I did not transition in my former home, but moved to another state. I have chosen to disclose to a few close friends and co-workers, all of whom have received the news with acceptance.

If someone special enters my life, of course that person will have to know. It would be totally wrong to withhold anything from one who loves me.

I have chosen to blend into society as an ordinary woman. I spend most of my time dealing with persons who are not in good physical health. They don't have to be accepting and understanding, and it's my calling to care for them with all my skills and empathy. They trust me. Most would still trust themselves to my care if they knew everything; but some would not.

Perhaps even writing this column puts me at risk. If so, it is a risk I must take. I would consider it hypocrisy to discuss a subject such as this anonymously.

Many of my friends have chosen to be completely open about their transition, accepting the risk of discrimination and rejection. In the long run, this may be the best and most truthful option.

Which course is correct? Do we "lie by omission"? Some have called it "blending into the woodwork." Is it really just living in a gigantic closet?

Neither course is inherently wrong, and my plans may be inappropriate for you. I suggest each of us seek guidance from the Holy Spirit for our actions.

If we choose to blend in quietly, we must also be prepared for the possibility of being "outed" by persons or events we can't control. The proper course then is the truthful one, acknowledging without shame or guilt. Our friends and colleagues will still respect the person they have known.
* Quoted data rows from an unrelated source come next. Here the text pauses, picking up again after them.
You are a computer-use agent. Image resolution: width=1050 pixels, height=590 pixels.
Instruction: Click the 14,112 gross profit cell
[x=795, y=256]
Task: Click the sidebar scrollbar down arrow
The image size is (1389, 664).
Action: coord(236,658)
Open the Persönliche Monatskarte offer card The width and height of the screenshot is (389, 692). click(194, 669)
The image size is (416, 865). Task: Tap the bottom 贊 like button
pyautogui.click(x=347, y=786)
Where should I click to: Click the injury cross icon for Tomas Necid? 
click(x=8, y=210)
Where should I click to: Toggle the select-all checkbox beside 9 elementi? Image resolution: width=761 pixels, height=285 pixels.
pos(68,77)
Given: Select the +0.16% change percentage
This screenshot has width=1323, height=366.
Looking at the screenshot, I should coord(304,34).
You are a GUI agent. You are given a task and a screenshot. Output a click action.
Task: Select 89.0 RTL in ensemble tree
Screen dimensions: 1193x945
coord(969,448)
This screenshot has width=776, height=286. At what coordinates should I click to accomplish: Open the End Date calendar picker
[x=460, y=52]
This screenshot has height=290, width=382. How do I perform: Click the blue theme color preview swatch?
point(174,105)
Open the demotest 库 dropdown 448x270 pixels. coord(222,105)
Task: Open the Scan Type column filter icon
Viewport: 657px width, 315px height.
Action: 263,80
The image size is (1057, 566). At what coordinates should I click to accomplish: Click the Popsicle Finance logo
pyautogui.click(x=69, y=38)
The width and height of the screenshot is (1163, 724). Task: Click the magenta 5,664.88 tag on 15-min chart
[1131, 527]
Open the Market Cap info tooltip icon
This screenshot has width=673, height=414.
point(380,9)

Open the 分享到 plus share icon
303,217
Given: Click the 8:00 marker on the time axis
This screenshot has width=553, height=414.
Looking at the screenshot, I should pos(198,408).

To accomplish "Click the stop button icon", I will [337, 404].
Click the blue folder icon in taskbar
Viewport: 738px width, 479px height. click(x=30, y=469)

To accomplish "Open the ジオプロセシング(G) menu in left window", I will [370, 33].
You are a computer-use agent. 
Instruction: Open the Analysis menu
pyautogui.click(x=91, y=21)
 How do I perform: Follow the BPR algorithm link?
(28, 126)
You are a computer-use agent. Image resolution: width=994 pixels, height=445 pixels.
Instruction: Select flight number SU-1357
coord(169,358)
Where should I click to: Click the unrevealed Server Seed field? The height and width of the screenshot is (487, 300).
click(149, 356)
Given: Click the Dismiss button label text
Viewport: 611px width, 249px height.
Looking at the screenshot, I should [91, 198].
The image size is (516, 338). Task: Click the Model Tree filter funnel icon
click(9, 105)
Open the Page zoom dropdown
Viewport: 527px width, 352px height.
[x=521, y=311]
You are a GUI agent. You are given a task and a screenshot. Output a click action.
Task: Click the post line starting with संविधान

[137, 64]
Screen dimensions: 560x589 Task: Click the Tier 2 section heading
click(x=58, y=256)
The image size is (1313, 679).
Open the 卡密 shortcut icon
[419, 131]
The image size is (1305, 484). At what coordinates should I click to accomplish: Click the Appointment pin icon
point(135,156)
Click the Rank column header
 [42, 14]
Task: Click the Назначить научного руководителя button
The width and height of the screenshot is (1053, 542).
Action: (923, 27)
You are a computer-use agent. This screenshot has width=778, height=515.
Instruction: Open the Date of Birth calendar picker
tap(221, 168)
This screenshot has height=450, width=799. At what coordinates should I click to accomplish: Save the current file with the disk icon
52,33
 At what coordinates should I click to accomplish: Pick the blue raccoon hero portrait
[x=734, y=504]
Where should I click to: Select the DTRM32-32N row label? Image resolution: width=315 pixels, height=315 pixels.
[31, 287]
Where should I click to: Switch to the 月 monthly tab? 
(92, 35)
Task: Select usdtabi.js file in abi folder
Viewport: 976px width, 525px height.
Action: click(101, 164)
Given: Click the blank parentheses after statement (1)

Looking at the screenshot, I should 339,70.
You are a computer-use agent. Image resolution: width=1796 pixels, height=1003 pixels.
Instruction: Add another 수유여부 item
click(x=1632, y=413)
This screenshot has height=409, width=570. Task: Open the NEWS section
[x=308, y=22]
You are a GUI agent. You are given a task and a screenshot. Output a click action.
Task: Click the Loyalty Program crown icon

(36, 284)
Let your conversation be always full of grace, seasoned with salt, so that you may know how to answer everyone.

Colossians 4:6

Salt adds flavor and preserves freshness. If we eat food without salt, we may find it unpleasant and offensive. If our speech is "seasoned with salt" it means our words are well chosen to have a pleasant, positive effect on the listener. We will try to avoid an offensive, confrontational attitude.

Whether we choose to be open about our gender transition, or to avoid declaring it to the general public, our motive should be guided by Christ's love in our hearts.

Speaking the truth in love, we will in all things grow up into him who is the Head, that is, Christ. From him the whole body, joined and held together by every supporting ligament, grows and builds itself up in love, as each part does its work.